(INPUT FOR THIS TASK begins)

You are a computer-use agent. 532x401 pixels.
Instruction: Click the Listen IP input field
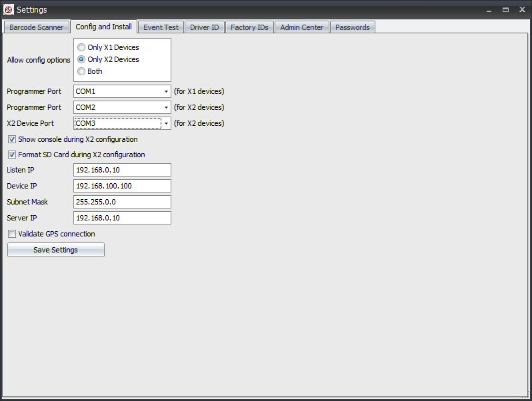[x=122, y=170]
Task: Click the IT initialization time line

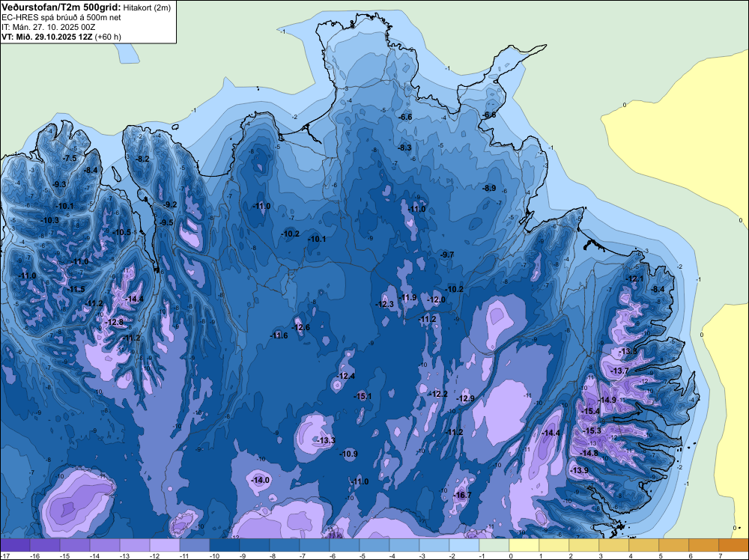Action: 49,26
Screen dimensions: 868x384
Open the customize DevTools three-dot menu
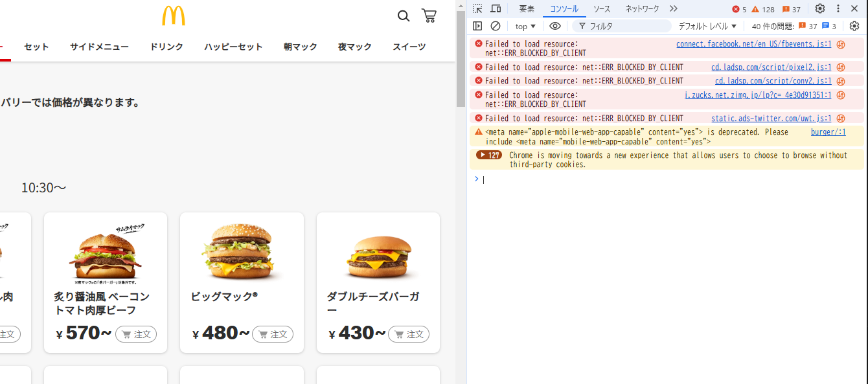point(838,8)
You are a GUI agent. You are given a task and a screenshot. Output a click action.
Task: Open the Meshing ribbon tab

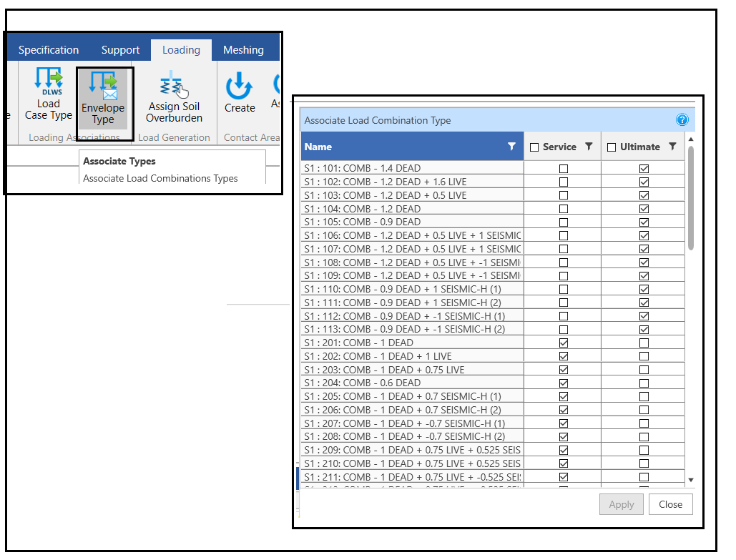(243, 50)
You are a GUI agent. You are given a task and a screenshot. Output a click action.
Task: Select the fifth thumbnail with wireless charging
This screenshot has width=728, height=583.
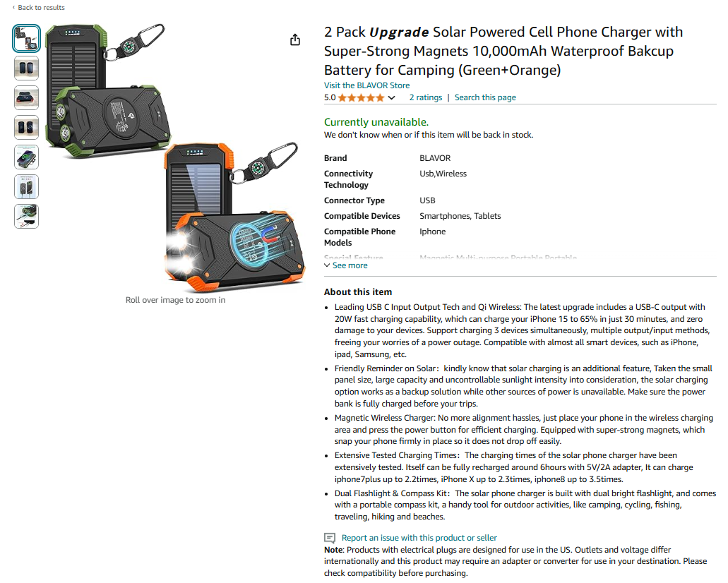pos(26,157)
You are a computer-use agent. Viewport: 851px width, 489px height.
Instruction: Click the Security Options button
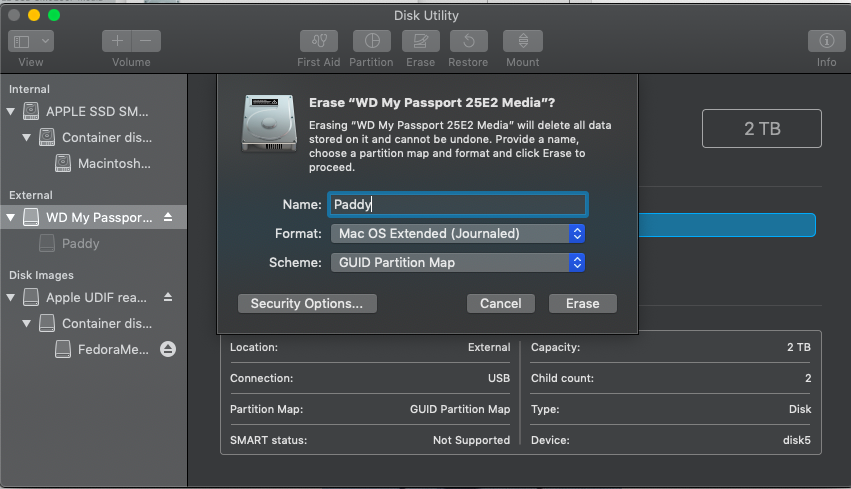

(INPUT FOR THIS TASK ends)

**WHAT IS NEEDED**.
Leave out the pictures and give the rest of the records again exactly.

**SOLVED PROBLEM**.
You are a computer-use agent. 532x401 pixels.
Instruction: Click the Listen IP input field
[x=122, y=170]
Task: Click the IT initialization time line

Action: 49,26
Screen dimensions: 868x384
Open the customize DevTools three-dot menu
point(838,8)
You are a GUI agent. You are given a task and a screenshot. Output a click action.
Task: Open the Meshing ribbon tab

(243, 50)
You are a GUI agent. You are given a task and a screenshot. Output a click action.
Task: Select the fifth thumbnail with wireless charging
This screenshot has width=728, height=583.
pos(26,157)
You are a computer-use agent. Viewport: 851px width, 489px height.
Instruction: Click the Security Options button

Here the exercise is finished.